To play in a PGA event was a dream come true for Red Deer’s Mitch Evanecz, but the RBC Canadian Open proved to be more of a trip back to school.
“It was a great experience. It was the first time I had ever been to a PGA tournament and I end up playing in it.
“It was a neat experience — seeing all the big names and how they set up a golf course for a PGA tour event and the Canadian Open. It was a great test of golf and there were just a bunch of learning experiences out there.”
But Evanecz was off his game and it cost him. He struggled to a 79 in the first round and then shot a 77 in the second round, missing the cut at 16-over par.
“It was frustrating,” he said.
“I just didn’t hit the ball off the tee and that rough was very penal. You had to keep it in the fairway there and the greens were very small and you had to hit them too. Your ball striking had to be on and I just didn’t quite have it that week.”
The talk heading into the Open this past weekend was how tough the course was set up. Shaughnessy Golf and Country Club in Vancouver is a tough course to begin with, but it really showed its teeth when PGA officials got a hold of it.
It was so difficult that the winning score with some of the best golfers in the world in attendance was just four-under — shot by both Sean O’Hair and Kris Blanks, with O’Hair winning in a playoff.
“A lot of guys were talking about how difficult it was and how difficult it was in compared to other majors,” said Evanecz.

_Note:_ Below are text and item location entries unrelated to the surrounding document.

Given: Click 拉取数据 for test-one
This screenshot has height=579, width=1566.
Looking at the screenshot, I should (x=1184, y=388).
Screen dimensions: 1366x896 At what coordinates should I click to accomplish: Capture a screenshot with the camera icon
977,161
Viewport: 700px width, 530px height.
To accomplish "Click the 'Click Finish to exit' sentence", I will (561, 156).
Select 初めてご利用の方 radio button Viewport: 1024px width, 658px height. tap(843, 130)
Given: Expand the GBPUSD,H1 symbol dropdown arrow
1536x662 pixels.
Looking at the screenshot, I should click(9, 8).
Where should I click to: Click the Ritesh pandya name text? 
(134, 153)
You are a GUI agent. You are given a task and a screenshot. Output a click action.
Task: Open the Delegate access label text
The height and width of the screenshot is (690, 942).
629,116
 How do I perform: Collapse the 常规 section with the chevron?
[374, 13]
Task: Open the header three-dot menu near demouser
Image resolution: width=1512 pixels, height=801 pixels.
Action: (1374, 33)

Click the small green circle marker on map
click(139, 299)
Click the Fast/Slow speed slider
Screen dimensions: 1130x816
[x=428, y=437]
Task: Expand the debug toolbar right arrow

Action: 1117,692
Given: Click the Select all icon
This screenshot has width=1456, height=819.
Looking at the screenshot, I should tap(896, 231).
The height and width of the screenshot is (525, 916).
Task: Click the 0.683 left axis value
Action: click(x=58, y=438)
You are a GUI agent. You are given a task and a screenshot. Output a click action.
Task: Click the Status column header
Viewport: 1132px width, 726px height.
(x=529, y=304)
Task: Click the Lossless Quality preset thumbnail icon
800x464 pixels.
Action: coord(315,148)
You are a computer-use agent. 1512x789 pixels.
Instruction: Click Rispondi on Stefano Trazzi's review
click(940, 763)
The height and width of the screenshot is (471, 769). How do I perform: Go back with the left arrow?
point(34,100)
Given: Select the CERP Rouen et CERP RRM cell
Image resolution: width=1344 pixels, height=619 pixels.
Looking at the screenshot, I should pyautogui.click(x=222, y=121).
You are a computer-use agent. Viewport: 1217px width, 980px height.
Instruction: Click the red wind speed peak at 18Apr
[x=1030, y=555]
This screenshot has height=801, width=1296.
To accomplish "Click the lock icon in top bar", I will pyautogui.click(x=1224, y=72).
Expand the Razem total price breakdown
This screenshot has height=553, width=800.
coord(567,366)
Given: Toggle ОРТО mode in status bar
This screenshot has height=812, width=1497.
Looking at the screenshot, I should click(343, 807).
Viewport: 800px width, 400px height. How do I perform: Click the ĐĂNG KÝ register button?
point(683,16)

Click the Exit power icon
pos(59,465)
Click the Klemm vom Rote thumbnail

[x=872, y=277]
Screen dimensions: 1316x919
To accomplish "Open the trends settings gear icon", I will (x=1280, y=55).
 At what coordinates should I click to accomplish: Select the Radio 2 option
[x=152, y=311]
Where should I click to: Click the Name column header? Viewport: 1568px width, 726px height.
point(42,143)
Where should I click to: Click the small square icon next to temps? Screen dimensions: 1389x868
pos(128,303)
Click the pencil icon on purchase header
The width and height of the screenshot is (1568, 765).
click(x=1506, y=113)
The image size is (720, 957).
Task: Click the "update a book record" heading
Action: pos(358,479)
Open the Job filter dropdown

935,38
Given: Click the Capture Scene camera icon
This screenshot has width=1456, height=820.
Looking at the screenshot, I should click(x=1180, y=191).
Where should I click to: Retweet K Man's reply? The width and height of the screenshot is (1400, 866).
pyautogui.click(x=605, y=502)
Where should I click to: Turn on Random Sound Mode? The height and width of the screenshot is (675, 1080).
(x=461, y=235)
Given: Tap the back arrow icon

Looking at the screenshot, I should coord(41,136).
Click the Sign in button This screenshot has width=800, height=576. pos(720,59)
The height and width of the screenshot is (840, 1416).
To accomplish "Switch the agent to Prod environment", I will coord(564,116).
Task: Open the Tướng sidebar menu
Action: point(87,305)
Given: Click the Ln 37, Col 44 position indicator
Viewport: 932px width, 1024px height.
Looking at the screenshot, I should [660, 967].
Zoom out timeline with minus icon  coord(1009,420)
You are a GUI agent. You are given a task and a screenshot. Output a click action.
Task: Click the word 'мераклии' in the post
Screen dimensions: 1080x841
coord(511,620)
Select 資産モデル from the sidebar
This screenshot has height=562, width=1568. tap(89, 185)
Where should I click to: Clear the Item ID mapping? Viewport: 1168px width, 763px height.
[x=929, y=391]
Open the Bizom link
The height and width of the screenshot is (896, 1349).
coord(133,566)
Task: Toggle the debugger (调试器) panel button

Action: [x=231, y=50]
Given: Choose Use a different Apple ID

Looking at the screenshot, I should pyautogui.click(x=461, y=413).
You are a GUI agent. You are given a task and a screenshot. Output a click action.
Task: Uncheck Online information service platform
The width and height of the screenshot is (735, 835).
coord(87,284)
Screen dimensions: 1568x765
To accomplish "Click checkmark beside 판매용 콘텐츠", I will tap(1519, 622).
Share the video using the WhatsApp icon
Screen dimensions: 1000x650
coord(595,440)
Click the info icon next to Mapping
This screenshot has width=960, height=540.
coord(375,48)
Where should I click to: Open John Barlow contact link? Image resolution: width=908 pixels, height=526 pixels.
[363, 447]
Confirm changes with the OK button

“With the winning score being four-under it’s a testament to how they can set up that golf course. They had the conditions for how they wanted to set up the rough and the rough was very difficult to get through — 95 per cent of the time you had a bad lie.
“It was an awakening and it just showed me how I needed to improve and the areas I need to improve.”
The big comparison point for set up would be Uplands Golf Club — the home course for the University of Victoria where Evanecz starred at for four years. Both were similar in design, but Shaughnessy was just at another level in difficulty.
“In Victoria we played Uplands — it’s kind of similar, it’s a little more flat, and the greens are a little bigger, but it has the same big trees — it’s tree lined, and you have to be straight there too. Shaughnessy had the small greens and some well placed trees and you had to work around the dog legs a little bit more.”
Evanecz, 25, has come a long way since he picked up the game at 10 years old. He started playing at Riverbend Golf and Country and then moved on at age 12 to the Red Deer Golf and Country Club, where he continues to be a member.
After taking up the game seriously around Grade 12, he eventually landed at Montana Tech in Butte, Mont., but after just one year there he transferred to the University of Victoria. It is there where his game truly developed.
His resume as an amateur is quite impressive, including back-to-back Glencoe Invitational titles, a Central Alberta Amateur championship, a second place finish at the Canadian University Championships in 2010, a second and a third at the Alberta Open Championships in 2010 and 2009, a third-place tie at the Mexican Amateur Championship in 2010, and it just goes on from there.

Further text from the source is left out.